What Docker Actually Is
SummaryDemystifies Docker by building a container from scratch...
Demystifies Docker by building a container from scratch...
Demystifies Docker by building a container from scratch using Linux namespaces, cgroups, and overlay filesystems, then maps each primitive to what docker run actually does, giving the reader a mental model for debugging container issues at the OS level.
What Docker Actually Is
Docker is not a virtual machine. If you take one thing from this section, take that. A virtual machine runs a complete operating system with its own kernel on emulated hardware. Docker runs your process on the host kernel with some clever isolation tricks. The difference isn’t semantic — it’s architectural, and confusing the two will lead you to wrong conclusions about performance, security, and debugging.
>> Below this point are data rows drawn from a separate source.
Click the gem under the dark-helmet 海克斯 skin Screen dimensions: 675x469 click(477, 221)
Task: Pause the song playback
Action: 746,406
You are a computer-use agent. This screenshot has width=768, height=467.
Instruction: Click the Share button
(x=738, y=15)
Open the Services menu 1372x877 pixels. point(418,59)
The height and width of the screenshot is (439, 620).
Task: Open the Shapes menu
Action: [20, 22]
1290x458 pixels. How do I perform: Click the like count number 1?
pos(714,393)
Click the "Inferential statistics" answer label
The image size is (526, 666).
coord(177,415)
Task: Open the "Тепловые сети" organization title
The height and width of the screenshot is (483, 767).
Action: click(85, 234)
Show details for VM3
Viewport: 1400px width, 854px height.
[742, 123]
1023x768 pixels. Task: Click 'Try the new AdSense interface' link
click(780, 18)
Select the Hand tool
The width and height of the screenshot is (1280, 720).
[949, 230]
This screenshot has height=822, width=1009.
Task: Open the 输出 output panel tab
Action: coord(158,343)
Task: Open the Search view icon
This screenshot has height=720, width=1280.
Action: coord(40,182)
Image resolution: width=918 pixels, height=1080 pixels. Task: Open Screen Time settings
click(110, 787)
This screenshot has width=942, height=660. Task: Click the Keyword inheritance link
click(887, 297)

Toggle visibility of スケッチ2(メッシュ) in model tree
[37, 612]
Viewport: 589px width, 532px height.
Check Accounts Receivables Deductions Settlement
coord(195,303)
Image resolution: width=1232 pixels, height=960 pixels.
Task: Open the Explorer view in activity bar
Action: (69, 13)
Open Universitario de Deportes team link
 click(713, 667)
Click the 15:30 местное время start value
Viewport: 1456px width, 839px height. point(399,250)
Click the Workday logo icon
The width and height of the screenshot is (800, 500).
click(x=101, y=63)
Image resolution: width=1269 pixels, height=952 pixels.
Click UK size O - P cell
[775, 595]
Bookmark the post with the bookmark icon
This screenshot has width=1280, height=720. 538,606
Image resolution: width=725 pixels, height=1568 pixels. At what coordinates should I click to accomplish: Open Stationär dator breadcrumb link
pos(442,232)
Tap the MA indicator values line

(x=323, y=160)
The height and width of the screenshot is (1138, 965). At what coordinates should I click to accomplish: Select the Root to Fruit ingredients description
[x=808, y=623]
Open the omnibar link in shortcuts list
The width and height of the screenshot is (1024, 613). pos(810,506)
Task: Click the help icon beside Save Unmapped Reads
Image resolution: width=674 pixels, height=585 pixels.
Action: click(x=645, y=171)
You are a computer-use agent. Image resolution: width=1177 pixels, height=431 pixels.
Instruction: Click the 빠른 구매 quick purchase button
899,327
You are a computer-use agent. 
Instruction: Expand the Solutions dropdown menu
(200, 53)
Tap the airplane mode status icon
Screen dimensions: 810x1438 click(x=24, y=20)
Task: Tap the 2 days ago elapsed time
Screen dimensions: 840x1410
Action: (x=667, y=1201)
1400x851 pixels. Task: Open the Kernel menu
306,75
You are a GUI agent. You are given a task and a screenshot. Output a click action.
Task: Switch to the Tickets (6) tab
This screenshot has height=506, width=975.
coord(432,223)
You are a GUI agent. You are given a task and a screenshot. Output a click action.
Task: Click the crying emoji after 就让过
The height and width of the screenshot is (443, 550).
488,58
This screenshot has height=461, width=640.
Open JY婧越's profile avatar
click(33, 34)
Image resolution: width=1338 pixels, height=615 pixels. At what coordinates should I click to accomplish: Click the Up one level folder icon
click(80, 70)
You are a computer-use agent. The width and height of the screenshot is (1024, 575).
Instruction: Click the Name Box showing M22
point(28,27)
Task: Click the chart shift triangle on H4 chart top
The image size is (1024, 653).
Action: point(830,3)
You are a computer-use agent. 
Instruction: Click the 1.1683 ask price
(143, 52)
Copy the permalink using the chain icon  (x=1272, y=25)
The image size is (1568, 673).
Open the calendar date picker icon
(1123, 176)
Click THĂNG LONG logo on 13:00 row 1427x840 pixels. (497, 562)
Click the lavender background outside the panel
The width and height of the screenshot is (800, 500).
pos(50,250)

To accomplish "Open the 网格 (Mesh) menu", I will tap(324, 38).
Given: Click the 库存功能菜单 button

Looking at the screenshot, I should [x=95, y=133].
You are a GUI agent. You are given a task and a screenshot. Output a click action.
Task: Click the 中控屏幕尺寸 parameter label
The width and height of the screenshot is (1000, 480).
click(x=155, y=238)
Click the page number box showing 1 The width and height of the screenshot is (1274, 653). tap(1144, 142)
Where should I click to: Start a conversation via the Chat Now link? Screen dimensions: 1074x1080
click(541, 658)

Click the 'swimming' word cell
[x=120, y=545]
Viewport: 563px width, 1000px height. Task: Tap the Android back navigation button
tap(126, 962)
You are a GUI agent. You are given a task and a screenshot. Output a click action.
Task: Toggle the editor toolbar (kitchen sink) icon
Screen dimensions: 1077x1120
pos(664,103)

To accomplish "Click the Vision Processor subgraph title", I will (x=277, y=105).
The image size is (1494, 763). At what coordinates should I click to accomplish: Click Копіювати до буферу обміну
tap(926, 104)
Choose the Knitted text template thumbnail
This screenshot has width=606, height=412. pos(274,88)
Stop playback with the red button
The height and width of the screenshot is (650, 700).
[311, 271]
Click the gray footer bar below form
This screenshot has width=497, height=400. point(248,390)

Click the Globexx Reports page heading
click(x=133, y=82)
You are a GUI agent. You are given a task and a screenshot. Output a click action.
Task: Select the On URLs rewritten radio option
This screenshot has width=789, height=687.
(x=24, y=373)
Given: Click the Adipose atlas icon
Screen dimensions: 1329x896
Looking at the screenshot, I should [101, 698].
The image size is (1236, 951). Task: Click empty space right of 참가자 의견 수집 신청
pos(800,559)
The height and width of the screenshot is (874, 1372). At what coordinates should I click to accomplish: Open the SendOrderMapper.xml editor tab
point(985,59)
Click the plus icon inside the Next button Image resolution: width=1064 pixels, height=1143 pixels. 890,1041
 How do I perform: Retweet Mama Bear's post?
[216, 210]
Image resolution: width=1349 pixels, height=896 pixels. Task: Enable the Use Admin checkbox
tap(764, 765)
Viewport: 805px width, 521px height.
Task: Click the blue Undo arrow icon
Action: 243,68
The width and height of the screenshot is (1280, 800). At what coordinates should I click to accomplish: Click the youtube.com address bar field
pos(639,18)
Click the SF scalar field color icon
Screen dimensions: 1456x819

A container is a regular Linux process with three constraints applied to it:
- Namespaces — it can’t see certain things
- Cgroups — it can’t use more than certain amounts of resources
- An overlay filesystem — it sees a custom view of the filesystem
That’s it. No hypervisor. No guest kernel. No hardware emulation. Just a process with blinders on and a budget.
macOS/Windows note: Docker Desktop on macOS and Windows runs a Linux VM behind the scenes (using Apple’s Virtualization Framework or WSL2). Your container runs inside that Linux VM. You’re getting a VM whether you wanted one or not — but the container inside it still uses the primitives described here.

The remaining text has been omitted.